Mohamed El-Erian, Allianz adviser and former PIMCO chief

The top economist said the central bank’s policy communication this week was seen as “confused and confusing,” and shared tweets mirroring a similar sentiment from journalists and experts including economist David Rosenberg.

“A sample from quite a set of reactions to what is seen as confused and confusing Fed communication,” El-Erian said in the tweet.

David Rosenberg, veteran economist

“I’m thinking this move to signal two more hikes was a strategy to ensure that the stock market didn’t soar on the “pause” (okay, call it “skip”) as every Tom, Dick and Harry strategist was telling investors always happens when the Fed moves to the sidelines,” Rosenberg said in a tweet.

“The Fed is a genius. It found a way to tighten policy without tightening policy!” he added.

Jeff Gundlach, “Bond King” and DoubleLine CEO

The Fed “was definitely hawkish in the rhetoric but obviously wasn’t hawkish in the action,” Gundlach told CNBC. “It seems like the unanimity of opinion that we need more rate hikes has been clear, but the path of rate hikes is all over the place,” he added.

“If the Fed follows the path that they’re talking about…they are going to break something,” Gundlach continued.

Steve Forbes, chairman of Forbes

“Don’t be relieved by the Federal Reserve’s temporary pause in raising interest rates,” Forbes said in a Thursday video, adding that “unnecessary hard times are still ahead.”

“Its misbegotten attempts to slow the economy still pose a dangerous threat of recession,” he added.

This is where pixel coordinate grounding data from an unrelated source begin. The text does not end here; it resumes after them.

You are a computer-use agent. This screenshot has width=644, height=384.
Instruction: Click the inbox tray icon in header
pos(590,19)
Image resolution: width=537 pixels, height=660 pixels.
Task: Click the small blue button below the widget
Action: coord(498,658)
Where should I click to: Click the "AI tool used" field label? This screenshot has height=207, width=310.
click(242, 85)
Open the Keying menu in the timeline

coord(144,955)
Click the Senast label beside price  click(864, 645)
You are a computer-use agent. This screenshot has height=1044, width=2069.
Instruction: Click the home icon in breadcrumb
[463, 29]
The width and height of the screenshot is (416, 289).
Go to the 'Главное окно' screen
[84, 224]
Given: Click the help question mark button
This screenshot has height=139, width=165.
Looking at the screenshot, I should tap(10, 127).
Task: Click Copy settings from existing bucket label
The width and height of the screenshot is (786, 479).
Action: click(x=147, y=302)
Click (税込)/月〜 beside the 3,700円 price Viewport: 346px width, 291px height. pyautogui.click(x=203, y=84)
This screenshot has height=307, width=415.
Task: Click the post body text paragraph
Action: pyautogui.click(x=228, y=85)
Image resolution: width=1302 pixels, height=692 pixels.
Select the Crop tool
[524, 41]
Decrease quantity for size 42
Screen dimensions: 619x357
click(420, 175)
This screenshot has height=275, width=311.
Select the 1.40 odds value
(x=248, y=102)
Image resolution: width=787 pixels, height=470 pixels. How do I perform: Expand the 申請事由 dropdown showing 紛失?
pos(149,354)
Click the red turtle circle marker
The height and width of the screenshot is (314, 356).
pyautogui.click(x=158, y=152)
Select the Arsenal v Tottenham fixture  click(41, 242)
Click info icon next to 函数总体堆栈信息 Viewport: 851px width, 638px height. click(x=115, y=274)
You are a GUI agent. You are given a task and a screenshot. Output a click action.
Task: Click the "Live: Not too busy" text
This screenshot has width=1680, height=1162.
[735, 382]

Richard Clarida, global economic advisor at PIMCO

“In some ways, they’ve telegraphed they’re going to pause or skip, and that’s what we saw yesterday. But I do agree, they did mark their projections in directions which showed much slower decline in inflation, much less decline in economic activity, and obviously they shifted up their view that potentially two more hikes are needed,” Clarida said.

“It was what I would call, an awkward but hawkish pause,” he added.

Whitney Watson, Global Co-Head of Fixed Income at Goldman Sachs Asset Management

“Today’s decision to pause on policy actions was consistent with recent labor market and inflation data. But with the economy proving resilient, downside risks from banking stress fading, debt limit uncertainty behind us and inflation still hovering above target, we are unsurprised that the Fed has also hinted that ‘additional policy firming’ may be warranted, with the median projection for the Fed funds rate at the end of the year rising from 5.1% in March to 5.6%,” Watson said in a note.

Peter Schiff, chief global strategist at Euro Pacific Capital

“Don’t believe the hype on the Fed’s hawkish pause on rates. If the Fed really was hawkish it wouldn’t have skipped this rate hike. There’s a good chance that the Fed’s next move on rates will be a cut, not because inflation is lower, but because the labor market finally cracks,” Schiff said.